How to sort file names naturally
1. Problem
I recently wrote a tool gomdtoc to generate a Table of Contents for my notes directory. In order to sort the file names, I used the sort.Strings().
But it not working as I expected, the problem is: it sorts the names alphabetically.
Suppose we have a list like this:
ab abc1 abc01 abc2 abc5 abc10
After sorting by sort.Strings()
ab abc01 abc1 abc10 abc2 abc5
The abc2 should be placed before abc10, this is not expected, I want it sorted naturally.
2. Natual Sort Order
In computing, natural sort order (or natural sorting) is the ordering of strings in alphabetical order, except that multi-digit numbers are treated atomically, i.e., as if they were a single character. Natural sort order has been promoted as being more human-friendly ("natural") than machine-oriented, pure alphabetical sort order.
3. Implementations
For the full code see https://github.com/dreamjz/golang-notes/blob/main/blog/natural-sort/natural_sort.go
3.1 Using regular expression to separate number/string
The first thing that comes to my mind is using regexp to separate number and string.

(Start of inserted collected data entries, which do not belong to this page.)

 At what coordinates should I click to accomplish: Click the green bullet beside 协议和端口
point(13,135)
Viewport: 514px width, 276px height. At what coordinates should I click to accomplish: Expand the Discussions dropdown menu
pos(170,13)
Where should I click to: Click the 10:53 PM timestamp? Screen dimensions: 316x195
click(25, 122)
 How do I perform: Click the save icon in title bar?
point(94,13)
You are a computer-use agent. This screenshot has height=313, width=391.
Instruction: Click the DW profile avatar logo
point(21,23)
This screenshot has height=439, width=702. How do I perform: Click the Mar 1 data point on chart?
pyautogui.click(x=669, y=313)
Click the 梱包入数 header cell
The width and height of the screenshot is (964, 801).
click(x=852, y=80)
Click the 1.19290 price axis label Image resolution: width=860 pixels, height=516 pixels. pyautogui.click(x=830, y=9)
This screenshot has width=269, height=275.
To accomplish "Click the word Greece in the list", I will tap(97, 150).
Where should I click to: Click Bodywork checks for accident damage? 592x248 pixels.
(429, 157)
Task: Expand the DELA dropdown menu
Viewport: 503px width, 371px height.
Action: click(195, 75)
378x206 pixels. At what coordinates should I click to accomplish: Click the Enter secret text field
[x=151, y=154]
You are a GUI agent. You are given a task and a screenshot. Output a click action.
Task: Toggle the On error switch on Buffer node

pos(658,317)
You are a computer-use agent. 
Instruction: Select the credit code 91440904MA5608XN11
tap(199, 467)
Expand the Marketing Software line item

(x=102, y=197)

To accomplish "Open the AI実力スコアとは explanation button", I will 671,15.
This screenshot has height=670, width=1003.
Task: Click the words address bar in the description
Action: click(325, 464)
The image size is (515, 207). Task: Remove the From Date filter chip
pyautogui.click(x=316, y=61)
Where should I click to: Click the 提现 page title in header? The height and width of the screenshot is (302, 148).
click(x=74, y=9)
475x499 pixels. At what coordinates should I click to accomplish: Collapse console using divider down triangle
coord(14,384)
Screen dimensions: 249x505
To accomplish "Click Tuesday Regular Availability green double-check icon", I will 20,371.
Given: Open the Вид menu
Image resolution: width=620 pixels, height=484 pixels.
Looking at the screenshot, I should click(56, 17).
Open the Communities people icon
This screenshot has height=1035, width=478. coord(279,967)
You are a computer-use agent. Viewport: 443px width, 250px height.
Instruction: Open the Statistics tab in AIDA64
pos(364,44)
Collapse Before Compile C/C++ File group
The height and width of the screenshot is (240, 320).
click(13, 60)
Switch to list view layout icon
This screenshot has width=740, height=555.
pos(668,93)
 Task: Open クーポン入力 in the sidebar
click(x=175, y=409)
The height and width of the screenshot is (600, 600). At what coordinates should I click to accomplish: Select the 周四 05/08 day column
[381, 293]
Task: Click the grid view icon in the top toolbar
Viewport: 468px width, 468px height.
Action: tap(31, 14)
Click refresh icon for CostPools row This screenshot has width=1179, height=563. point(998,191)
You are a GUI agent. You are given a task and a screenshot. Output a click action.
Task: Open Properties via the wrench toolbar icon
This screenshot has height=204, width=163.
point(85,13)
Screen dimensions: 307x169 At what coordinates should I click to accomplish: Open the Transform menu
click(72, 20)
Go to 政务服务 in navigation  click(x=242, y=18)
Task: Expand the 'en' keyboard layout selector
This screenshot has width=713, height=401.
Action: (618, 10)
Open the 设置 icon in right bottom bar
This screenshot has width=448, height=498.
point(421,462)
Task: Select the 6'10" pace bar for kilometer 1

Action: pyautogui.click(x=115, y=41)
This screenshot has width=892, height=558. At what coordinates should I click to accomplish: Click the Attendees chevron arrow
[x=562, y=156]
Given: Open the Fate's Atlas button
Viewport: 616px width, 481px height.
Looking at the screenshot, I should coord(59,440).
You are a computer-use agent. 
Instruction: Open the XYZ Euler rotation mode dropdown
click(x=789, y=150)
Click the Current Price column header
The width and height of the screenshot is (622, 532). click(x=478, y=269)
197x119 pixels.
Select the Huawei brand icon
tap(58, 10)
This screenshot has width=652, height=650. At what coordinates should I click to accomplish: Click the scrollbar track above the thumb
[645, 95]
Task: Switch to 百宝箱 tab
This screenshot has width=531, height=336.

func NaturalLess03(str1, str2 string) bool {
	pStr1 := processWithRegexp(str1)
	pStr2 := processWithRegexp(str2)
	minLen := int(math.Min(float64(len(pStr1)), float64(len(pStr2))))
	for i := 0; i < minLen; i++ {
		e1 := pStr1[i]
		e2 := pStr2[i]
		if e1 == e2 {
			continue
		}
		ei1, err1 := strconv.Atoi(e1)
		ei2, err2 := strconv.Atoi(e2)
		switch {
		case err1 == nil && err2 == nil && ei1 != ei2:
			return ei1 < ei2
		case err1 != nil && err2 != nil:
			return e1 < e2
		case err1 != nil:
			return true
		case err2 != nil:
			return false
		}
	}
	return len(str1) < len(str2)
}
func processWithRegexp(str string) []string {
	reg := regexp.MustCompile(`\d+|\D+`)
	return reg.FindAllString(str, -1)
}
3.2 Using pointer/index to separate number/string
The approach is the same as above, but we use the index to separate number and string.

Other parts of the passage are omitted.